A big change in 2022
Decoupling of work and geography will be the focus, with more and more organisations having to address the question, ‘Does work need to be done from a particular space?’ In some cases the answer will be ‘yes’, in others it will be a ‘no’. The discussion around this topic will cover issues such as infrastructure cost, productivity, organisational culture, employee engagement, collaboration, cost of living, commute cost and time, and so on. We will need to wrestle with the issues, experiment and find our answers.
There are more jobs than we think that allow flexibility of location. Even some parts of production, market facing and business- development jobs can be managed away from designated workplaces or locations. There will be myriad hybrid solutions — weekly division of WFH and office; work-from-anywhere and show up at office for a few days every month; full WFH; flexibility in terms of ‘in’ and ‘out’ time as long as goals are achieved. Organisations may have some overall guidelines and rules for broad areas, but a lot of customisation and decision making will have to be delegated to the managers.
Consequently, we will have to focus on technology solutions to overcome physical distances. Performance assessment will have to be truly achievement driven. Last and probably most important, leadership and managerial mindset will have to change. There is no going back to the ‘golden’ age of universal office presence, and the sooner we start to accept the faster we will adapt.
Great resignation a disguise of a great movement
No, it is a readjustment. The ‘great resignation’ is predicated on pent-up demand in the industry and the re-evaluation of priorities by the employees — They are not leaving the workforce, but only moving from one organisation to another. It is more like the ‘great reshuffle’.
The reasons are many and to me the top ones, apart from the conventional reasons such as better money, designation and so on, are: l Organisations that force employees to report to a particular city, work mainly from office, offer no/less flexibility or choice, will see attrition on an ongoing basis.
– Organisations that failed to support employees in their time of need will bear the burden of mistrust, reduced engagement and attrition.
– Organisations that wilfully penalised employees financially for no clear reason, reduced benefits, disregarded health-related fears, and failed to support the afflicted will have to live with a downgraded employer branding and a disenchanted workforce, leading to attrition.
– Organisations that are unable to show a growth path towards future development will quickly lose people, because after two years of pause employees are in a hurry.
“Organisations that force employees to report to a particular city, work mainly from office, offer no/less flexibility or choice, will see attrition on an ongoing basis”
Learning to be driven by social, technology or content?
Learning is changing direction dramatically due to technology. Tech has made distance irrelevant, and online training is the way ahead. The medium is changing the nature of learning, which now needs to be bite sized — a mix of theory and practice, available just in time and customised. Online learning is decades old, but now it is dominantly mainstream, which facilitates better collaboration during learning and wider availability of content. It also democratises learning, by making the same quality of learning opportunity available for one and all, be it the branch office, plant or head office. On the content front, technology has brought in social media and the explosion of content across platforms. This places a huge responsibility in the learning area to deliver impactfully and in short formats, exploiting the creativity of all employees to generate peer-level learning.
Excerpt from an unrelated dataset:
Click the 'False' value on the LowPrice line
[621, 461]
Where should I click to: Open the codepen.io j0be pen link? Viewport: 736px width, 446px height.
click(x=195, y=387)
If we have watched and laughed at sketches on performance appraisals, bad managers, HR and so on, why can’t we have a fun sketch of how to do a great appraisal interview that would be forwarded voluntarily? Finally, the socio-political movements in the last decade have brought in the factors of fairness, non discrimination and personal rights into focus. These will have to be translated into learning programmes of leadership excellence.
The content will also need to be sensitised to the new reality. Learning may also have to focus on collaboration and working together in the times of deeply divisive political beliefs that are seeping into every life decision. The dos and don’ts of discussions and rules of engagement need to be laid out and ingrained.
Working for money to working for a purpose
Earlier, the purpose was to be successful and financially stable, by aligning oneself with the purpose of the organisation. Work was at the centre of living — for sustenance and defining identity.
This purpose has now changed. Employees focus more on holistic satisfaction in life — balanced work timings, more family time, nurturing relationships, fulfilling passions, creating an equitable family dynamic between partners, and being healthy and engaging in social causes. The organisation is not the centre of their existence. The new employees will commit to the organisation’s goal only if the organisation helps them achieve their life goals.
On the financial front, the new breed is keener to explore entrepreneurship to create wealth in a shorter time than a lifelong trudge to a mediocre retirement.
Voice for change among employees getting stronger
In India, we have a more questioning workforce around the immediate issues that impact them, such as compensation, career growth, HR policies especially health benefits, WFH and so on, and management style. In these areas, they look for transparency and fairness. I don’t see this as a new or a particularly disruptive trend.